Quanta libertà avete avuto per costruire questa storia?


Philip Seymour Hoffman: Paul da molta libertà di scelta, è un  fan dei suoi attori e vuole che siano responsabili delle loro azioni. Il film è il risultato di una lunga discussione tra noi e Paul.
Che cosa vedono l’uno nell’altro i due personaggi?


Philip Seymour Hoffman: Si identificano l’uno con l’altro e vengono da luoghi diversi. Sono ambedue selvaggi e vogliono addomesticarsi in un qualche senso. Insegnano agli altri come reagire ma vogliono rimanere selvaggi. Questa è la vita. Molte volte desidereremmo avere la libertà di fare di tutto ma non è possibile.
Come ha costruito il suo ruolo?


Joaquin Phoenix: Sinceramente non penso di aver mai avuto libertà creativa. Non so proprio da dove provenga il mio personaggio.

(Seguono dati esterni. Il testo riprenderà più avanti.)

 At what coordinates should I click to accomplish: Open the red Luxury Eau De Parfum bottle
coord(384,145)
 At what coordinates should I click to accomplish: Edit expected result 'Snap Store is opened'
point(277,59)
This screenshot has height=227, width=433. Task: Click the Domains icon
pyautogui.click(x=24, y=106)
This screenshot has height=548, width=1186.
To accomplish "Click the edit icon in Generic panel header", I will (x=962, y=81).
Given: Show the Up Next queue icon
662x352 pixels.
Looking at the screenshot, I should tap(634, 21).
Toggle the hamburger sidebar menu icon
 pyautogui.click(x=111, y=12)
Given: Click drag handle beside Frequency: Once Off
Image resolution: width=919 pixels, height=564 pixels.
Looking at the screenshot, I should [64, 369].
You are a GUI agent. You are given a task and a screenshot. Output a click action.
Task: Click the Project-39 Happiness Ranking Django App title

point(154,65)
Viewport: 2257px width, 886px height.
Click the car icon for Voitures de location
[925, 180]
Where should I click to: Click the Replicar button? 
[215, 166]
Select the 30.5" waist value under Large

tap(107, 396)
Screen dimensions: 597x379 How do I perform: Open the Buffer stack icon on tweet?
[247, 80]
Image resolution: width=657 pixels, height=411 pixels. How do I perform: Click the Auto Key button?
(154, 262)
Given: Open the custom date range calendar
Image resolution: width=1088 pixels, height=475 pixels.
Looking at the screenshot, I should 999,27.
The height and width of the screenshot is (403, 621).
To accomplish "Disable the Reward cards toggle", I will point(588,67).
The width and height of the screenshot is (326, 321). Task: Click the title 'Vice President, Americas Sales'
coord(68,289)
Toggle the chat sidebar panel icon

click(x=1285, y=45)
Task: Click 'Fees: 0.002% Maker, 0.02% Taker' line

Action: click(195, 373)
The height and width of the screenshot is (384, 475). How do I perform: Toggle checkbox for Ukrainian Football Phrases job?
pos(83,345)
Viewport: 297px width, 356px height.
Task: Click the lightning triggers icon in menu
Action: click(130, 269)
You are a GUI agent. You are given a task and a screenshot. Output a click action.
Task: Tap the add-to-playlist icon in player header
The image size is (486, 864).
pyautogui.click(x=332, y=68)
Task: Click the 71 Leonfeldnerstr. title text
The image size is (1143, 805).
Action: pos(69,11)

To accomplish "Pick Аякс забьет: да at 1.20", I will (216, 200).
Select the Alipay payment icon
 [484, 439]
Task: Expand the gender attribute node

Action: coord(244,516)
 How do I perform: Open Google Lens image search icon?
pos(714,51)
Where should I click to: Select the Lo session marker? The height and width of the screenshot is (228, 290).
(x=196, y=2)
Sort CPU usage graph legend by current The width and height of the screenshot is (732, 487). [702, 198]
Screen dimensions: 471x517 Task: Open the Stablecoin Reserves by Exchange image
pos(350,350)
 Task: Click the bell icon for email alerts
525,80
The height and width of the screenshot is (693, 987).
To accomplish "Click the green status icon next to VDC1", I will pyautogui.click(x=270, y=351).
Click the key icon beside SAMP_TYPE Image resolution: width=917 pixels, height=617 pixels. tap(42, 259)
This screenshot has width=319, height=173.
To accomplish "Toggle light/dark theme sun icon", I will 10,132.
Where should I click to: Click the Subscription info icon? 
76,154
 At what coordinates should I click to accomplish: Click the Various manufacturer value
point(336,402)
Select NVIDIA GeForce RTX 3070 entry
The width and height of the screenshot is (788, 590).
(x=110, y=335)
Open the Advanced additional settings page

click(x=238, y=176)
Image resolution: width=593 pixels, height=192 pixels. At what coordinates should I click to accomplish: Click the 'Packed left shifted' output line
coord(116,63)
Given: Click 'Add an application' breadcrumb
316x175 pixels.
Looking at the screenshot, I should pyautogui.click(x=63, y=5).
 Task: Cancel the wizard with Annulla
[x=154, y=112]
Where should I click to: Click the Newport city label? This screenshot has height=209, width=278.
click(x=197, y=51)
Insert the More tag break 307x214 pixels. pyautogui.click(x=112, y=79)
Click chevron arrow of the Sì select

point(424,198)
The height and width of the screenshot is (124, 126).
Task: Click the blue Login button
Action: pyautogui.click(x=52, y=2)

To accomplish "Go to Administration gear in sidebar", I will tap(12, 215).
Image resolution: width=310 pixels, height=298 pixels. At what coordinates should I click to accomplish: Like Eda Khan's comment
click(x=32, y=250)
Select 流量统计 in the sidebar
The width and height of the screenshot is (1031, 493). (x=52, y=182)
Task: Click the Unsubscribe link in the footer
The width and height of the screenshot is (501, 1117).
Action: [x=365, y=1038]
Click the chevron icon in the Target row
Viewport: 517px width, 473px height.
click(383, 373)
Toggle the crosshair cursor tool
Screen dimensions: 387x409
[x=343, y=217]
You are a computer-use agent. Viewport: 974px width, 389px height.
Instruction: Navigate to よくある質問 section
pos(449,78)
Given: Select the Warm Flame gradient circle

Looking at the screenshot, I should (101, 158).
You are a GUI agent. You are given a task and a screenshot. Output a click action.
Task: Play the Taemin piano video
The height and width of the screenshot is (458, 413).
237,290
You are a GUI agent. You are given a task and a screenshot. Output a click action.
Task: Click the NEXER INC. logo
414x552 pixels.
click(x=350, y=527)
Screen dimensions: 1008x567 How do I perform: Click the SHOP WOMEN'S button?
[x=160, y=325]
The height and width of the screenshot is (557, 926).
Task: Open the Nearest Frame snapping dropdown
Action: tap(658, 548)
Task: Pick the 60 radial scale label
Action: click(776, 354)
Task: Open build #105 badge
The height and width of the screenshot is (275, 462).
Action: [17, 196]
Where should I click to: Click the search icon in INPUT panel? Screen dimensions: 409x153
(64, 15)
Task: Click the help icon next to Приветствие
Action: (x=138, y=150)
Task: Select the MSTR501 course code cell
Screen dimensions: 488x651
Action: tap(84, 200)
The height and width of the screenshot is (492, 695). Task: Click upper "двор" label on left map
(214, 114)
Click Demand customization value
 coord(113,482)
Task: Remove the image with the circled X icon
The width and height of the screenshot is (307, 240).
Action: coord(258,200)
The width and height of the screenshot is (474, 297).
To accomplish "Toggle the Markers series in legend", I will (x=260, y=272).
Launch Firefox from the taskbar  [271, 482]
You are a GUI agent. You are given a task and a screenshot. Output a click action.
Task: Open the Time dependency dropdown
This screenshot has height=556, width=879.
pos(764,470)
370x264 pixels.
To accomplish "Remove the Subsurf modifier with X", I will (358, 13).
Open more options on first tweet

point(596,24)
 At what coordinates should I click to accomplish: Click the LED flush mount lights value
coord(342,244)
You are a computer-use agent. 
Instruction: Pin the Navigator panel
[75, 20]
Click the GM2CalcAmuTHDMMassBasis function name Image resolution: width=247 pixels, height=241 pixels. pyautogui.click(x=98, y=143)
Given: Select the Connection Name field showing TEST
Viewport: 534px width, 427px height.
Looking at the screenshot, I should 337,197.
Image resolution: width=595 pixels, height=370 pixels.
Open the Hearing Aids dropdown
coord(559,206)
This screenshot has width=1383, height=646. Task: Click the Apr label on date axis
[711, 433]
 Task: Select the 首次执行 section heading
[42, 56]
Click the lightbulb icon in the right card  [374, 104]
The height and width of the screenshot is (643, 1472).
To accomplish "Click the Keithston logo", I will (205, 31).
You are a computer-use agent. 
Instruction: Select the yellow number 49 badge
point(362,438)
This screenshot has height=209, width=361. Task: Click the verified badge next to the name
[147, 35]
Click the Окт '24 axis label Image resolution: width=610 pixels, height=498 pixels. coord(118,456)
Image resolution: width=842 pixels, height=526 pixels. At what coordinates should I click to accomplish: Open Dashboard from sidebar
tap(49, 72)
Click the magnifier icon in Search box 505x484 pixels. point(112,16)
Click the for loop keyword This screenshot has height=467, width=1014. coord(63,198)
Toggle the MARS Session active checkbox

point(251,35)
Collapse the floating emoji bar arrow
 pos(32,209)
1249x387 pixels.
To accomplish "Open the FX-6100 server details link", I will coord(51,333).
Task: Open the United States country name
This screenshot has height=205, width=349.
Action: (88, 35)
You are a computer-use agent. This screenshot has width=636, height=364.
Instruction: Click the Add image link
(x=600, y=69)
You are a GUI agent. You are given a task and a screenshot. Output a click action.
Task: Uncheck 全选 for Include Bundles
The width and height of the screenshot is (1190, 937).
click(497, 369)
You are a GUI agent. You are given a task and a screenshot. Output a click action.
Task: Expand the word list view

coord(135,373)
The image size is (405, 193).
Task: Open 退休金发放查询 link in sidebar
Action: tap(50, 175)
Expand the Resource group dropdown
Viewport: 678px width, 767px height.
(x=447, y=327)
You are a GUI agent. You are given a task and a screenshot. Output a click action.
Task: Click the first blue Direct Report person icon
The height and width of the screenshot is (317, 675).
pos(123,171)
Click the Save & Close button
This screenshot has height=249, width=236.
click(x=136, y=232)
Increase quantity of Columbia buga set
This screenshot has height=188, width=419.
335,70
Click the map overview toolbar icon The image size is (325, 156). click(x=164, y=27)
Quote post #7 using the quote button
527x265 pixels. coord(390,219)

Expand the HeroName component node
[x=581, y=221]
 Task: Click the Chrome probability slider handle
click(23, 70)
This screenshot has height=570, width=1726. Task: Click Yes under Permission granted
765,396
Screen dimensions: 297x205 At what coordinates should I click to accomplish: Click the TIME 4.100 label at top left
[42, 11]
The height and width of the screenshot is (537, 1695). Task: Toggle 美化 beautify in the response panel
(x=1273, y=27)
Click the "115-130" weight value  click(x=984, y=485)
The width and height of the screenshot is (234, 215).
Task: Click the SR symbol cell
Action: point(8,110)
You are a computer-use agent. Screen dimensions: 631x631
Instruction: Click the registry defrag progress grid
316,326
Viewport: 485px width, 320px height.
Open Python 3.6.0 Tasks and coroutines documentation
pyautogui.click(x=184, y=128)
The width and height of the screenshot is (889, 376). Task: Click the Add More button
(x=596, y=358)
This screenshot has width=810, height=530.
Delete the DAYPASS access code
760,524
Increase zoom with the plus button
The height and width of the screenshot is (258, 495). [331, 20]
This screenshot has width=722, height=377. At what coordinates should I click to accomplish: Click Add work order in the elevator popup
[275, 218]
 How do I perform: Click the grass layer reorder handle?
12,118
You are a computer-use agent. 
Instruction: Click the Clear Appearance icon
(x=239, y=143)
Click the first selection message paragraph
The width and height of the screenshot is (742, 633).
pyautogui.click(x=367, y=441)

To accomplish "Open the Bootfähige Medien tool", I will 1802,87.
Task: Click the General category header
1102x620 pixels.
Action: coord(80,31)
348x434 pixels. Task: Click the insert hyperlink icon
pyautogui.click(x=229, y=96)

Come mai ricorre spesso nei suoi film il rapporto padre-figlio?

Paul Thomas Anderson: Ogni volta che realizzo un film nuovo mi dico sempre che sarà diverso da quello precedente. Questi due personaggi non sono padre figlio ma sono all’interno di un rapporto complesso ed emozionante.
Questo film è stato realizzato in 70mm, come mai ha scelto questo formato?


Paul Thomas Anderson: Ci hanno suggerito di girare con questa enorme cinepresa, a noi è piaciuta e alla fine la abbiamo utilizzata. Forse questa camera andrebbe usata per i film epici ma alla fine il risultato è ottimo.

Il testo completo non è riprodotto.